• [YOUR TASK]
In the entries below, find the line with "Select Roanoke Symphony Orchestra cell" and the line with "Task: Select the Visa card icon". Print those two and everything between them exactly, and nothing else.

• [DATA SUPPLIED]
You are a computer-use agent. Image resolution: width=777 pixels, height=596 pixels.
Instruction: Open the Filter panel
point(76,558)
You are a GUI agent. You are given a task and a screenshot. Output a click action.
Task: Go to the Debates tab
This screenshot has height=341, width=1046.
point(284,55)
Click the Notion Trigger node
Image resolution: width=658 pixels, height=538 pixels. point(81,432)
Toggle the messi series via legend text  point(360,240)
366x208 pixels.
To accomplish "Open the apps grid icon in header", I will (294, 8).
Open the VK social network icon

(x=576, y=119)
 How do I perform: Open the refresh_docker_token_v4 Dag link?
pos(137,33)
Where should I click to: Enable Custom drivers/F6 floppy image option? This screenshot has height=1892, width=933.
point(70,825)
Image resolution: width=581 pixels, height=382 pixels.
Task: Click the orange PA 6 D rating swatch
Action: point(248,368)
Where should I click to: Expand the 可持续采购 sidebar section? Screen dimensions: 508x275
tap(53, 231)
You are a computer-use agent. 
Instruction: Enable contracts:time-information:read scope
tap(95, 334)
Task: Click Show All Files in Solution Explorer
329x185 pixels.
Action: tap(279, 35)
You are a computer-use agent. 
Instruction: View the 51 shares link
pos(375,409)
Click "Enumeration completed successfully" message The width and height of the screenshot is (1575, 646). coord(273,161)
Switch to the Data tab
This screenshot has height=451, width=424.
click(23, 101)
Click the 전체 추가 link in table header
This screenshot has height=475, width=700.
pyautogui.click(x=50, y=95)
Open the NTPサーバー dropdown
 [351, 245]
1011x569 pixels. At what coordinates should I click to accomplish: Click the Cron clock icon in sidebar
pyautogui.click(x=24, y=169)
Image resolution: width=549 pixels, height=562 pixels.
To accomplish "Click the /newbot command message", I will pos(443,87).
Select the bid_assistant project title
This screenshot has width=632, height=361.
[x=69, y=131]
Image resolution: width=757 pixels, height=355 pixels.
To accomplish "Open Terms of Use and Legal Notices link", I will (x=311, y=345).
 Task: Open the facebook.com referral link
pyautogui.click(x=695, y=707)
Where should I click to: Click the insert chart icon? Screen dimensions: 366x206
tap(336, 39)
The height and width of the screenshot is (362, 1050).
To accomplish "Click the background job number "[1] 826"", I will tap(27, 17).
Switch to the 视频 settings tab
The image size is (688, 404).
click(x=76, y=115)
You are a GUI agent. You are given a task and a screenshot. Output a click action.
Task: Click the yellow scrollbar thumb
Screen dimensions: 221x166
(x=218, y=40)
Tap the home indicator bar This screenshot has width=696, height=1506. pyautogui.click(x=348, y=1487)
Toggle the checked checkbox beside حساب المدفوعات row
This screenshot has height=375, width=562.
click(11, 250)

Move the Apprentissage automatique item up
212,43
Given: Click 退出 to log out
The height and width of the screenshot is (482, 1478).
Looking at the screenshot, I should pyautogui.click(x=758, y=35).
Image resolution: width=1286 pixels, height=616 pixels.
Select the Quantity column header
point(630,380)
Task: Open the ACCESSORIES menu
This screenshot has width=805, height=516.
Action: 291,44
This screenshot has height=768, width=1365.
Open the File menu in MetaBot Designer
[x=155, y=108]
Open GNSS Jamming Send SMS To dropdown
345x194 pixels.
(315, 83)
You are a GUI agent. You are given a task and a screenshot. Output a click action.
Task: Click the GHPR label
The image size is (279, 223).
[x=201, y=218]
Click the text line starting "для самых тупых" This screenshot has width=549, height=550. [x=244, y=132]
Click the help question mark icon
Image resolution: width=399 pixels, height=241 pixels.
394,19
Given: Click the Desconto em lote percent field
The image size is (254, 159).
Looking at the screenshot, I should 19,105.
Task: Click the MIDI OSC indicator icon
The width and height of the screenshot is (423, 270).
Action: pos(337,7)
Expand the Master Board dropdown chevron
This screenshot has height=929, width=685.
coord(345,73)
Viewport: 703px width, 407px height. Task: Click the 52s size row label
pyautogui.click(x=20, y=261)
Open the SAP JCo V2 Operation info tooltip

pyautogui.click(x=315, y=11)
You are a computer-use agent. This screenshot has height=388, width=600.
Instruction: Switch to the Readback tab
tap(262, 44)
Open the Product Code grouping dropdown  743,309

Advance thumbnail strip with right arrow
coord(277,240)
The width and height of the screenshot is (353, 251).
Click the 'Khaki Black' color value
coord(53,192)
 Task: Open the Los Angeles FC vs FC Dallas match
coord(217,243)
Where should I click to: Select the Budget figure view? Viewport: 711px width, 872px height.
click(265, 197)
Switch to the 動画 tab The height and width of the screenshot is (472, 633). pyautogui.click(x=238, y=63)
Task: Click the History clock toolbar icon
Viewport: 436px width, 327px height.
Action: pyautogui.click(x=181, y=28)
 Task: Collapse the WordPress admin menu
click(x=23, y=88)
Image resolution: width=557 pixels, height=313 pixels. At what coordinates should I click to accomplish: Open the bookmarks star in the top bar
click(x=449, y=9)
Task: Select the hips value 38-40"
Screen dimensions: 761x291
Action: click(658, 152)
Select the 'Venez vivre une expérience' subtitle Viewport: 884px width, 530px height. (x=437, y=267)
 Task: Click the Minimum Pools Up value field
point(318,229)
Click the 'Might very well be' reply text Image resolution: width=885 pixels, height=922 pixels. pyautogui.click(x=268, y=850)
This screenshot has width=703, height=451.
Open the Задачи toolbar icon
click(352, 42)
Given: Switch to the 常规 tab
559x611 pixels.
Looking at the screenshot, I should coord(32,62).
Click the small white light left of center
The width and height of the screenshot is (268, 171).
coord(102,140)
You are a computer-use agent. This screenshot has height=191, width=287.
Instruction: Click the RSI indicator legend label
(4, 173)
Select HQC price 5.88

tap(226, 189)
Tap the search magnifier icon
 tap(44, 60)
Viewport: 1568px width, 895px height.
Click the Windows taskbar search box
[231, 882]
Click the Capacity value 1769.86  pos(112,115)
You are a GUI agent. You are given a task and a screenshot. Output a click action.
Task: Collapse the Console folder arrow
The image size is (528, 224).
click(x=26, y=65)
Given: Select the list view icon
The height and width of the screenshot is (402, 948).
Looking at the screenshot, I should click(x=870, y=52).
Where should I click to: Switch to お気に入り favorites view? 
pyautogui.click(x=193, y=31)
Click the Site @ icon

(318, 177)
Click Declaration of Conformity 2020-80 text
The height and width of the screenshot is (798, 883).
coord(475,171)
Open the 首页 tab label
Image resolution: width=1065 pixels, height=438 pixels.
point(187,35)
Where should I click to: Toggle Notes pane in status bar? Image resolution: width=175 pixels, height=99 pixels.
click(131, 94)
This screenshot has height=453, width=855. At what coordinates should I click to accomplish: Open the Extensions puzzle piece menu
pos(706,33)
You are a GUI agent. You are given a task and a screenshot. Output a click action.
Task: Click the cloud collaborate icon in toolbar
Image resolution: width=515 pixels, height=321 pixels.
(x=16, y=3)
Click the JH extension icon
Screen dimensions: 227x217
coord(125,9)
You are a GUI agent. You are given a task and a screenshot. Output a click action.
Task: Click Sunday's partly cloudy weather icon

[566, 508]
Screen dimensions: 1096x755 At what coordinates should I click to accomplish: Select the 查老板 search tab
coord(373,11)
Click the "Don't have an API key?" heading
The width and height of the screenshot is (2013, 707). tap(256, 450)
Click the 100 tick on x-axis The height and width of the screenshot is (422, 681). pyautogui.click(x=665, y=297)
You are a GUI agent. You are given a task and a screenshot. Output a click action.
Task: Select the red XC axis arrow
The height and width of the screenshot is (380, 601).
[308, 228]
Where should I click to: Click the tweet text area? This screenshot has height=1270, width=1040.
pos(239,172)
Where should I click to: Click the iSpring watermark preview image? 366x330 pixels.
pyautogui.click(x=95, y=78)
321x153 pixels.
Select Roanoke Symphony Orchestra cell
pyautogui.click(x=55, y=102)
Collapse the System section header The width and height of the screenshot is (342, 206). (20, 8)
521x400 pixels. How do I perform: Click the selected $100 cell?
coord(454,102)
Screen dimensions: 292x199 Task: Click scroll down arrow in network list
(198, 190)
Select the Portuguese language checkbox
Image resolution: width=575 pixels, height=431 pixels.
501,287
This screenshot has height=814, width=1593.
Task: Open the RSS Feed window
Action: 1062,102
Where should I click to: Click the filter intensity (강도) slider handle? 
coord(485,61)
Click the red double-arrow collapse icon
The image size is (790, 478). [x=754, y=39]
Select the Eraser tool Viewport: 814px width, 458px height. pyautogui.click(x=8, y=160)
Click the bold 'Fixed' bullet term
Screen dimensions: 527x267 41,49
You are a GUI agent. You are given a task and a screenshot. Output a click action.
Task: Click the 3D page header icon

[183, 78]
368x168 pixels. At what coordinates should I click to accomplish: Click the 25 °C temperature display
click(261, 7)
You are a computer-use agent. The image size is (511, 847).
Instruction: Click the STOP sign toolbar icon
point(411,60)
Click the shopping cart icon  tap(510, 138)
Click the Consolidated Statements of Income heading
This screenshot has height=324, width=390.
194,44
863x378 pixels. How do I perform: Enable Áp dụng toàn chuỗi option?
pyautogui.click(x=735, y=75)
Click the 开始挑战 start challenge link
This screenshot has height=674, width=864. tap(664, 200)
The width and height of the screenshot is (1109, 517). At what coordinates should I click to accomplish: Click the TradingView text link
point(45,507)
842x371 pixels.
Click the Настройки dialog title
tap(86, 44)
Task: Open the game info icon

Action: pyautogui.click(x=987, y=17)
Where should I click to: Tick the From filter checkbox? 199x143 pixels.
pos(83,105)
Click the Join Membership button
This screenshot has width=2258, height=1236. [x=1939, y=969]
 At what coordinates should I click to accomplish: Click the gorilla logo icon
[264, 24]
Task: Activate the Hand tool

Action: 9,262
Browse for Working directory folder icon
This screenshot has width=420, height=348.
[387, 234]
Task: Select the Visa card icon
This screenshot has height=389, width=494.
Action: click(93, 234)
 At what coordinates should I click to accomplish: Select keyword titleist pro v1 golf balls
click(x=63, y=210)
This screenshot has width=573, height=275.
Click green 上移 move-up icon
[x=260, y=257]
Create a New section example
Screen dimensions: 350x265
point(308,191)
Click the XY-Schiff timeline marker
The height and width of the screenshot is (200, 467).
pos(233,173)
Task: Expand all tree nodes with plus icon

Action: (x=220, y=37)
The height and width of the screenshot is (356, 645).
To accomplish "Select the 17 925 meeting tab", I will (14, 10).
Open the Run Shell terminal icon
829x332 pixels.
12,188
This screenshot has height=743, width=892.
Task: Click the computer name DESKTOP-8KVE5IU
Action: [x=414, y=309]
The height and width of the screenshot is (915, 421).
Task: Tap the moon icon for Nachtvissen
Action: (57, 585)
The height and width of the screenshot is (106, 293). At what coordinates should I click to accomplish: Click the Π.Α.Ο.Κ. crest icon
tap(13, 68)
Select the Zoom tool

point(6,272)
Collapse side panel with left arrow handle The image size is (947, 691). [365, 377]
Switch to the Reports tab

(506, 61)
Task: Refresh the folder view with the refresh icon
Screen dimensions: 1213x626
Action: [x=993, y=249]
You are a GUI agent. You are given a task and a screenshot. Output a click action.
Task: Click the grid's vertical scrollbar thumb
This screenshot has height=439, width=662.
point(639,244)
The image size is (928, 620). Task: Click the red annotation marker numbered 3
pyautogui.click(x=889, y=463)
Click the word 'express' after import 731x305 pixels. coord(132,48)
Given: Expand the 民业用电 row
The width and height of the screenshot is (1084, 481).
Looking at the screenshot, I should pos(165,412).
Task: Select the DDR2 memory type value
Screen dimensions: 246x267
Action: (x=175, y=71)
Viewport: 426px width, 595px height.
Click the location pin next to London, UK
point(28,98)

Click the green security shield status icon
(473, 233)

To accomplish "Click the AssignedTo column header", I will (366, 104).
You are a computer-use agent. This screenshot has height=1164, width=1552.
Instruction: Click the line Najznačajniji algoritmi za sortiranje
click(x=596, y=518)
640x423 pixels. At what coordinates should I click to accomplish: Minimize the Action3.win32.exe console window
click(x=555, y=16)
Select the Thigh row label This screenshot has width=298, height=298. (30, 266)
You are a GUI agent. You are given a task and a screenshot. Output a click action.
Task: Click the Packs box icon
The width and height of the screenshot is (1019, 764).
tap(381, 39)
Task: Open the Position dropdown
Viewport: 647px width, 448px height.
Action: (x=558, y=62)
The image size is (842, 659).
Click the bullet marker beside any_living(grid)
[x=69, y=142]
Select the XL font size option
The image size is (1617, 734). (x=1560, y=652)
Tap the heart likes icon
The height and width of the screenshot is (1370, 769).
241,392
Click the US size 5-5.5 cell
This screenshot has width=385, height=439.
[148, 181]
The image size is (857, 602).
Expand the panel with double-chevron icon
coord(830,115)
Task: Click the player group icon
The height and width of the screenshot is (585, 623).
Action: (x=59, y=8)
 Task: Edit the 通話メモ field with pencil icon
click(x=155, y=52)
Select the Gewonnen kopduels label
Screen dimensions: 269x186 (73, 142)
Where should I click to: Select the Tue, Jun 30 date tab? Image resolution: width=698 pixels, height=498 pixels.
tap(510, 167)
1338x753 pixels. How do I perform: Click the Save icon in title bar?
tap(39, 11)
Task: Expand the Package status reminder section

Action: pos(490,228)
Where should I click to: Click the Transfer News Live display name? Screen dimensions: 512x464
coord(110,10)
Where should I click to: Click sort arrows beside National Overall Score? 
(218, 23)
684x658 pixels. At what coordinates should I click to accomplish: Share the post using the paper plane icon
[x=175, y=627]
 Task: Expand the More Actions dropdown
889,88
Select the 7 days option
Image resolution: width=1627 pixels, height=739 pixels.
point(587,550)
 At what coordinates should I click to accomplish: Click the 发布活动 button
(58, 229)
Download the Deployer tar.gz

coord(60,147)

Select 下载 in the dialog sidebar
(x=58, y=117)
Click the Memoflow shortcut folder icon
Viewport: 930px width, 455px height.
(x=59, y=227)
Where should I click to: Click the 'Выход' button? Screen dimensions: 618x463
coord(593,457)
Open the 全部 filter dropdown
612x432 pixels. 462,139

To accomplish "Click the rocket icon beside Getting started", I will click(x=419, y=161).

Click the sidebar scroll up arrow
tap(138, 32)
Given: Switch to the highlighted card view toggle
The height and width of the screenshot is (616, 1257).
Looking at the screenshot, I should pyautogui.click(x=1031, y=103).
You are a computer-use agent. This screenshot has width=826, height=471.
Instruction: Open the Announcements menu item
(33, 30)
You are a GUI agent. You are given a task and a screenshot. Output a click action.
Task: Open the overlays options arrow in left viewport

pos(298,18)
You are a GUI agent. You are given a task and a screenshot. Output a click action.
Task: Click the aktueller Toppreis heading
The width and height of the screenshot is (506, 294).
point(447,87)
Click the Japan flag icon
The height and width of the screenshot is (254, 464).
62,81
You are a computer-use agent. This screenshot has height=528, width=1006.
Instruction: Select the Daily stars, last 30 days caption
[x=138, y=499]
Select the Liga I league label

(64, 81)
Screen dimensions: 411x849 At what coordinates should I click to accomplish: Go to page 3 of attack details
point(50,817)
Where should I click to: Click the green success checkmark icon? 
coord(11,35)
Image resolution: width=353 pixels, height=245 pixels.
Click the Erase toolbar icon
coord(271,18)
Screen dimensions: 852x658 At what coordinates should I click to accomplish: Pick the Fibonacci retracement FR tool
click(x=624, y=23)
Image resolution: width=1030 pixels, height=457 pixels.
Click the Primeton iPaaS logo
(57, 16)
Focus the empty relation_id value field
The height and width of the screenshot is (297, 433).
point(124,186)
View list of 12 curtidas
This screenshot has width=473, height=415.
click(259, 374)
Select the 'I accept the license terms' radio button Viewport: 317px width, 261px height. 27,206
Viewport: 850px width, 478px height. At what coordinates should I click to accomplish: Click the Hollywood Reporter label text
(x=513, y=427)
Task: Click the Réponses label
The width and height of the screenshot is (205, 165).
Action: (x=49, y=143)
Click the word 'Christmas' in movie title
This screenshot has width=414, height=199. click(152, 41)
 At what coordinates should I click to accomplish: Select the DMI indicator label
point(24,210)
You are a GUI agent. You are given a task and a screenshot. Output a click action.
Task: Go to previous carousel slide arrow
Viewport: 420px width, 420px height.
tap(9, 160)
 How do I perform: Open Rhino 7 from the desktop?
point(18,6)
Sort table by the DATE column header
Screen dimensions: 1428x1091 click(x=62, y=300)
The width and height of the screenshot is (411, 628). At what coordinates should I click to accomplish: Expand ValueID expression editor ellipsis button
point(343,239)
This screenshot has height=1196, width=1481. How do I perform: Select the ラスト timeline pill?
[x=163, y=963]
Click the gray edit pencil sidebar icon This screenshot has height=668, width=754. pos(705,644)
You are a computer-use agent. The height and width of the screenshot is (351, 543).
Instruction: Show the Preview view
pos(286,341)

• [SOLUTION BELOW]
Select Roanoke Symphony Orchestra cell
pyautogui.click(x=55, y=102)
Collapse the System section header The width and height of the screenshot is (342, 206). (20, 8)
521x400 pixels. How do I perform: Click the selected $100 cell?
coord(454,102)
Screen dimensions: 292x199 Task: Click scroll down arrow in network list
(198, 190)
Select the Portuguese language checkbox
Image resolution: width=575 pixels, height=431 pixels.
501,287
This screenshot has height=814, width=1593.
Task: Open the RSS Feed window
Action: 1062,102
Where should I click to: Click the filter intensity (강도) slider handle? 
coord(485,61)
Click the red double-arrow collapse icon
The image size is (790, 478). [x=754, y=39]
Select the Eraser tool Viewport: 814px width, 458px height. pyautogui.click(x=8, y=160)
Click the bold 'Fixed' bullet term
Screen dimensions: 527x267 41,49
You are a GUI agent. You are given a task and a screenshot. Output a click action.
Task: Click the 3D page header icon

[183, 78]
368x168 pixels. At what coordinates should I click to accomplish: Click the 25 °C temperature display
click(261, 7)
You are a computer-use agent. The image size is (511, 847).
Instruction: Click the STOP sign toolbar icon
point(411,60)
Click the shopping cart icon  tap(510, 138)
Click the Consolidated Statements of Income heading
This screenshot has height=324, width=390.
194,44
863x378 pixels. How do I perform: Enable Áp dụng toàn chuỗi option?
pyautogui.click(x=735, y=75)
Click the 开始挑战 start challenge link
This screenshot has height=674, width=864. tap(664, 200)
The width and height of the screenshot is (1109, 517). At what coordinates should I click to accomplish: Click the TradingView text link
point(45,507)
842x371 pixels.
Click the Настройки dialog title
tap(86, 44)
Task: Open the game info icon

Action: pyautogui.click(x=987, y=17)
Where should I click to: Tick the From filter checkbox? 199x143 pixels.
pos(83,105)
Click the Join Membership button
This screenshot has width=2258, height=1236. [x=1939, y=969]
 At what coordinates should I click to accomplish: Click the gorilla logo icon
[264, 24]
Task: Activate the Hand tool

Action: 9,262
Browse for Working directory folder icon
This screenshot has width=420, height=348.
[387, 234]
Task: Select the Visa card icon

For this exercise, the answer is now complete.